■ **What you should do**:
Return all of the entries exactly as written.

Segment Start: Records shown

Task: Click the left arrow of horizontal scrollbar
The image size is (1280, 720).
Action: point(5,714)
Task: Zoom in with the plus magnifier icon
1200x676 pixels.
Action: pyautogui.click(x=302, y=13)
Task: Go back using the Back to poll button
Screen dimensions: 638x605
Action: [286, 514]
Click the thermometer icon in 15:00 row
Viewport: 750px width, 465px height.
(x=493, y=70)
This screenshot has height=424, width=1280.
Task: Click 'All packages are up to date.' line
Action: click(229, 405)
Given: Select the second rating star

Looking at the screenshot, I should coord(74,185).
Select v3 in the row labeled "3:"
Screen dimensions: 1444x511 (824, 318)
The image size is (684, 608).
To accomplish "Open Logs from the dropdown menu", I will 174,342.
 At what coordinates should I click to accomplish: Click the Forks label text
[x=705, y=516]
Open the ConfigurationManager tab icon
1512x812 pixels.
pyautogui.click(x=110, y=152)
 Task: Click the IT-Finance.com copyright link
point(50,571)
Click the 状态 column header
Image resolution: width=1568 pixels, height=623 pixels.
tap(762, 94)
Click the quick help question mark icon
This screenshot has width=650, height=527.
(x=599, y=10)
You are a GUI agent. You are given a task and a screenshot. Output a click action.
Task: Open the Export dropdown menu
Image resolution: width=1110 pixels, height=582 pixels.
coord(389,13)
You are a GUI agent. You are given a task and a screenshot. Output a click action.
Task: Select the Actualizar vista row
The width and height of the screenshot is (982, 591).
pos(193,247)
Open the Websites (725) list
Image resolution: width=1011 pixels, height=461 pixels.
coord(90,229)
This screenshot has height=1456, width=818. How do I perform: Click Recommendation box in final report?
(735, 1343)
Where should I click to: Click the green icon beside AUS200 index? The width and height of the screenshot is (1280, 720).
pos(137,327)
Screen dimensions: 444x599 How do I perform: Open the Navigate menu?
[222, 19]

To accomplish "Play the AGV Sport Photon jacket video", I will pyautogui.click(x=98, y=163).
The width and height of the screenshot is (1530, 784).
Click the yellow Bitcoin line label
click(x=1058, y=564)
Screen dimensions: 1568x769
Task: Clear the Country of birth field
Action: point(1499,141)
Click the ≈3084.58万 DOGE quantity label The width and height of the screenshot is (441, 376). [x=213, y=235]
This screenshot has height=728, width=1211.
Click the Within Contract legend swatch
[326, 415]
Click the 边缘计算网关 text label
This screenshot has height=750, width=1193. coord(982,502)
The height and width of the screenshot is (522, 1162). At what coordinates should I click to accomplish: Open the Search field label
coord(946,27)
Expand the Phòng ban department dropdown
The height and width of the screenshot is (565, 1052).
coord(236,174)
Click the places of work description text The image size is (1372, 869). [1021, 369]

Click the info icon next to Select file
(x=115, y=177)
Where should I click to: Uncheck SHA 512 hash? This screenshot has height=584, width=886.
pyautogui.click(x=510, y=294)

Segment End: Records shown

■ **Final answer**:
Task: Click the left arrow of horizontal scrollbar
The image size is (1280, 720).
Action: point(5,714)
Task: Zoom in with the plus magnifier icon
1200x676 pixels.
Action: pyautogui.click(x=302, y=13)
Task: Go back using the Back to poll button
Screen dimensions: 638x605
Action: [286, 514]
Click the thermometer icon in 15:00 row
Viewport: 750px width, 465px height.
(x=493, y=70)
This screenshot has height=424, width=1280.
Task: Click 'All packages are up to date.' line
Action: click(229, 405)
Given: Select the second rating star

Looking at the screenshot, I should coord(74,185).
Select v3 in the row labeled "3:"
Screen dimensions: 1444x511 (824, 318)
The image size is (684, 608).
To accomplish "Open Logs from the dropdown menu", I will 174,342.
 At what coordinates should I click to accomplish: Click the Forks label text
[x=705, y=516]
Open the ConfigurationManager tab icon
1512x812 pixels.
pyautogui.click(x=110, y=152)
 Task: Click the IT-Finance.com copyright link
point(50,571)
Click the 状态 column header
Image resolution: width=1568 pixels, height=623 pixels.
tap(762, 94)
Click the quick help question mark icon
This screenshot has width=650, height=527.
(x=599, y=10)
You are a GUI agent. You are given a task and a screenshot. Output a click action.
Task: Open the Export dropdown menu
Image resolution: width=1110 pixels, height=582 pixels.
coord(389,13)
You are a GUI agent. You are given a task and a screenshot. Output a click action.
Task: Select the Actualizar vista row
The width and height of the screenshot is (982, 591).
pos(193,247)
Open the Websites (725) list
Image resolution: width=1011 pixels, height=461 pixels.
coord(90,229)
This screenshot has height=1456, width=818. How do I perform: Click Recommendation box in final report?
(735, 1343)
Where should I click to: Click the green icon beside AUS200 index? The width and height of the screenshot is (1280, 720).
pos(137,327)
Screen dimensions: 444x599 How do I perform: Open the Navigate menu?
[222, 19]

To accomplish "Play the AGV Sport Photon jacket video", I will pyautogui.click(x=98, y=163).
The width and height of the screenshot is (1530, 784).
Click the yellow Bitcoin line label
click(x=1058, y=564)
Screen dimensions: 1568x769
Task: Clear the Country of birth field
Action: point(1499,141)
Click the ≈3084.58万 DOGE quantity label The width and height of the screenshot is (441, 376). [x=213, y=235]
This screenshot has height=728, width=1211.
Click the Within Contract legend swatch
[326, 415]
Click the 边缘计算网关 text label
This screenshot has height=750, width=1193. coord(982,502)
The height and width of the screenshot is (522, 1162). At what coordinates should I click to accomplish: Open the Search field label
coord(946,27)
Expand the Phòng ban department dropdown
The height and width of the screenshot is (565, 1052).
coord(236,174)
Click the places of work description text The image size is (1372, 869). [1021, 369]

Click the info icon next to Select file
(x=115, y=177)
Where should I click to: Uncheck SHA 512 hash? This screenshot has height=584, width=886.
pyautogui.click(x=510, y=294)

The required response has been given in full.